-- Opening Marker --
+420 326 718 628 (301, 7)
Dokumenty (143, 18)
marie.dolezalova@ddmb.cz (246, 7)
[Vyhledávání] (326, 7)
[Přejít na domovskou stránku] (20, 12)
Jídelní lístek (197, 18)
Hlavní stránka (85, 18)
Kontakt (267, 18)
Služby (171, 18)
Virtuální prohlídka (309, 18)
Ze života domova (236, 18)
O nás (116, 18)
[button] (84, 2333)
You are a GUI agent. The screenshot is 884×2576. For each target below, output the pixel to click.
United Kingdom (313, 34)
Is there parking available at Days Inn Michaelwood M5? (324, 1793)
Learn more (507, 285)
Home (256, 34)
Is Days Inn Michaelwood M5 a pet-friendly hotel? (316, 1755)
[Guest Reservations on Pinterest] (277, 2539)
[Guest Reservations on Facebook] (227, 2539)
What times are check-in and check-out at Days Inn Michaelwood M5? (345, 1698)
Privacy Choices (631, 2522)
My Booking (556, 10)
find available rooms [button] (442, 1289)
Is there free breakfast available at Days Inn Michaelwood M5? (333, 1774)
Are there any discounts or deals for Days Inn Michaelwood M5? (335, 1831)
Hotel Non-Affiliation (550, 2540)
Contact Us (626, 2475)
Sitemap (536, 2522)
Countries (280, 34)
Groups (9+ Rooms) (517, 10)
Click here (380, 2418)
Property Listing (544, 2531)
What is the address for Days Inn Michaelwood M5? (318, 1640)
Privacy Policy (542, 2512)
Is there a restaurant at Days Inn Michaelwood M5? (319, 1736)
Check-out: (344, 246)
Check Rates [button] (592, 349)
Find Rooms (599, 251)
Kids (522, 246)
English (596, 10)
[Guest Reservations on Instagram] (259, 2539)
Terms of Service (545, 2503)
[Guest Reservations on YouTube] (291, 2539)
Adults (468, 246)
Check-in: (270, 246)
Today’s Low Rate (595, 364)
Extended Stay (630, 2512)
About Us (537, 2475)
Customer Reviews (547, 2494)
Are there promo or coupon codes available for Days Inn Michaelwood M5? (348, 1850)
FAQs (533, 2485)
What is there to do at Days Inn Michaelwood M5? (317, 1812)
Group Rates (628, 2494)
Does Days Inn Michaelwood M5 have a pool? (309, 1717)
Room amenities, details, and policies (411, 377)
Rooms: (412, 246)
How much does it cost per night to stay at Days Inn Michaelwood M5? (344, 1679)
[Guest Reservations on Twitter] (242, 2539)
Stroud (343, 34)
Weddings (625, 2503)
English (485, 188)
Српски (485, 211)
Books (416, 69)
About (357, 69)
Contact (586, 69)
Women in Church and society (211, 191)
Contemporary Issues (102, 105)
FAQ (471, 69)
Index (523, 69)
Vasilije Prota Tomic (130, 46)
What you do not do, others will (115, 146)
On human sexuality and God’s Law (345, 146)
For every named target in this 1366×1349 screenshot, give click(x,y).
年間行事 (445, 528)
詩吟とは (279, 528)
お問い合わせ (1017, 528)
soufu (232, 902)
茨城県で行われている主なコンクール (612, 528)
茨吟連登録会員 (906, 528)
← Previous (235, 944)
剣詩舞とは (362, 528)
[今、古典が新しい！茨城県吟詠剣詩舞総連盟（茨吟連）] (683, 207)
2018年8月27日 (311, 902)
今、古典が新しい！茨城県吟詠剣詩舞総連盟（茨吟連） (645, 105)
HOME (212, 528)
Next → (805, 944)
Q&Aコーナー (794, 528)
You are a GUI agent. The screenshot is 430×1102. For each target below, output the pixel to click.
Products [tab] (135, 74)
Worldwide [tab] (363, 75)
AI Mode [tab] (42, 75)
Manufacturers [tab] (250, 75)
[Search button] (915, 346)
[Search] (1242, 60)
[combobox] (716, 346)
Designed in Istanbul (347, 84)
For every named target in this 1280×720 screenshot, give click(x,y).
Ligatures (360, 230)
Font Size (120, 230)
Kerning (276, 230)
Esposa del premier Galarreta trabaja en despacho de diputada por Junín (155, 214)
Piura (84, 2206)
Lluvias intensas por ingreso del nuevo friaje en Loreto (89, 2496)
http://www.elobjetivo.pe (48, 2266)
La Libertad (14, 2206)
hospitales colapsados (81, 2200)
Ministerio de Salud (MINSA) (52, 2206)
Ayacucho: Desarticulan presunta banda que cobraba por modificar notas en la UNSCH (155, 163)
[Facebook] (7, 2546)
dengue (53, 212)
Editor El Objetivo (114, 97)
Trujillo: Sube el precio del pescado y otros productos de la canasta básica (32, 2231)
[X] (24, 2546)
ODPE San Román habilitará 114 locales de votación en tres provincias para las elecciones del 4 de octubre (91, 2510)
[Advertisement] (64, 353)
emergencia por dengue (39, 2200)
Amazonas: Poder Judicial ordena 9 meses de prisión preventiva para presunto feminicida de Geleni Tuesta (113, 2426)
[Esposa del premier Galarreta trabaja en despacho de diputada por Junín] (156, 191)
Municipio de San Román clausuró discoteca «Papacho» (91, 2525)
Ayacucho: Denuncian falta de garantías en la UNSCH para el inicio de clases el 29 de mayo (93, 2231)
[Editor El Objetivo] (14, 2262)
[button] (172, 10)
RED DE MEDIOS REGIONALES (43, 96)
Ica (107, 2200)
-- Closing Marker --
**WHAT TO DO**
From the entries above, return exactly the line containing "Vasilije Prota Tomic (130, 46)", the line containing "Designed in Istanbul (347, 84)", and all lines between, and nothing else.

**PROBLEM SOLUTION**
Vasilije Prota Tomic (130, 46)
What you do not do, others will (115, 146)
On human sexuality and God’s Law (345, 146)
For every named target in this 1366×1349 screenshot, give click(x,y).
年間行事 (445, 528)
詩吟とは (279, 528)
お問い合わせ (1017, 528)
soufu (232, 902)
茨城県で行われている主なコンクール (612, 528)
茨吟連登録会員 (906, 528)
← Previous (235, 944)
剣詩舞とは (362, 528)
[今、古典が新しい！茨城県吟詠剣詩舞総連盟（茨吟連）] (683, 207)
2018年8月27日 (311, 902)
今、古典が新しい！茨城県吟詠剣詩舞総連盟（茨吟連） (645, 105)
HOME (212, 528)
Next → (805, 944)
Q&Aコーナー (794, 528)
You are a GUI agent. The screenshot is 430×1102. For each target below, output the pixel to click.
Products [tab] (135, 74)
Worldwide [tab] (363, 75)
AI Mode [tab] (42, 75)
Manufacturers [tab] (250, 75)
[Search button] (915, 346)
[Search] (1242, 60)
[combobox] (716, 346)
Designed in Istanbul (347, 84)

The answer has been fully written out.